# Directions
Transcribe exactly, and only, the lines from the one containing "The width and" through the end of the entries below, leaving the pictures out.

Segment Start: Records for processing

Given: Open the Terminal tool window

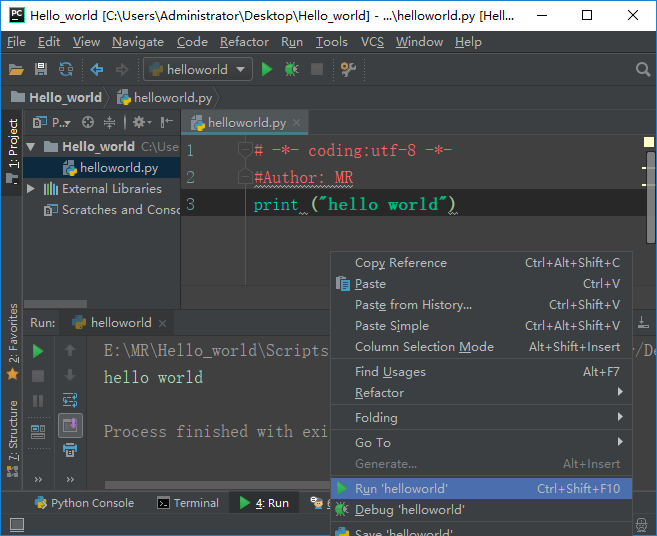Looking at the screenshot, I should pyautogui.click(x=188, y=503).
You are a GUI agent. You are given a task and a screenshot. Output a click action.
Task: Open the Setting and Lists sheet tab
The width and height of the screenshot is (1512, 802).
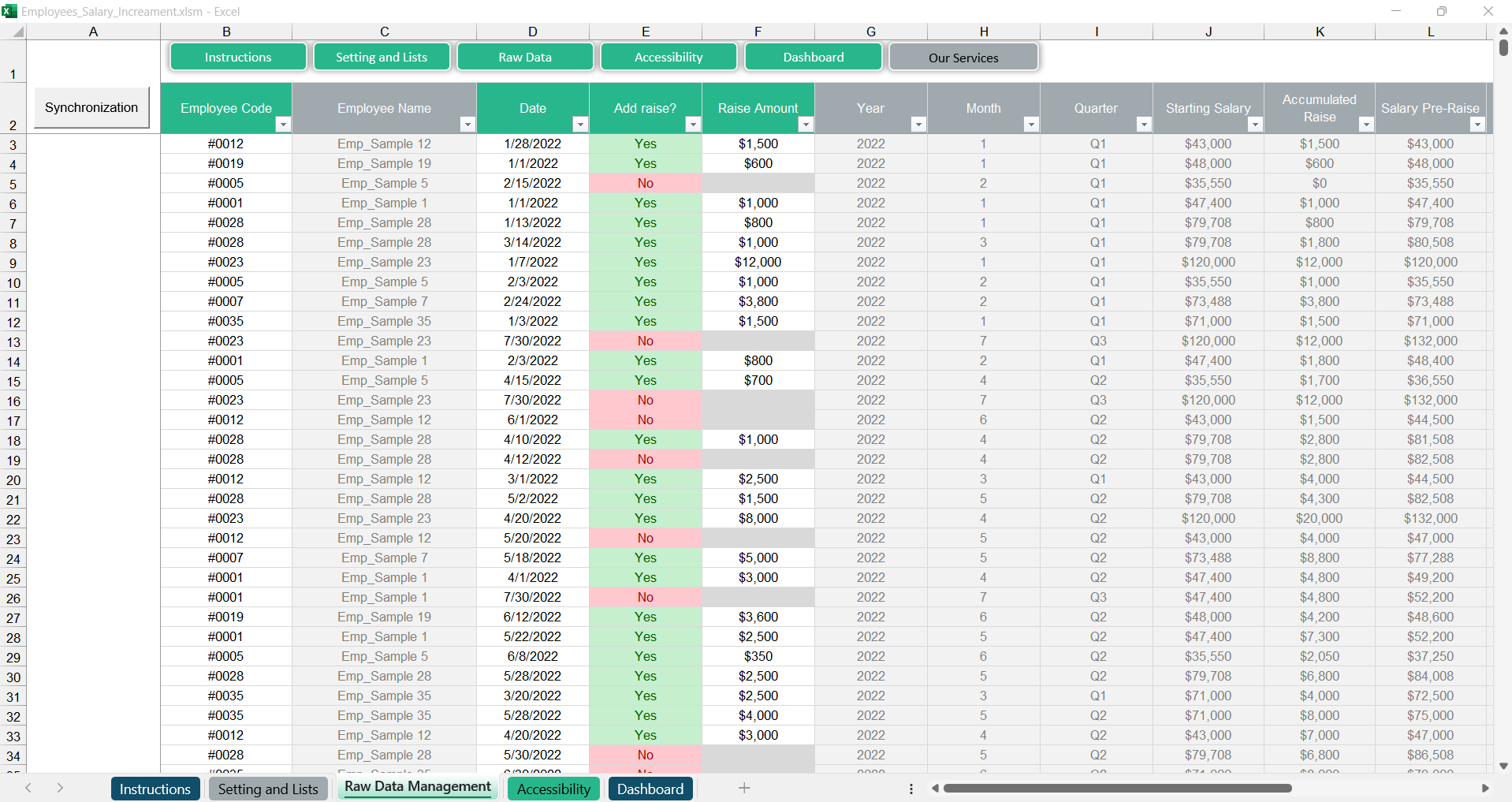pyautogui.click(x=268, y=789)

Segment End: Records for processing

# Answer area
The width and height of the screenshot is (1512, 802).
pyautogui.click(x=268, y=789)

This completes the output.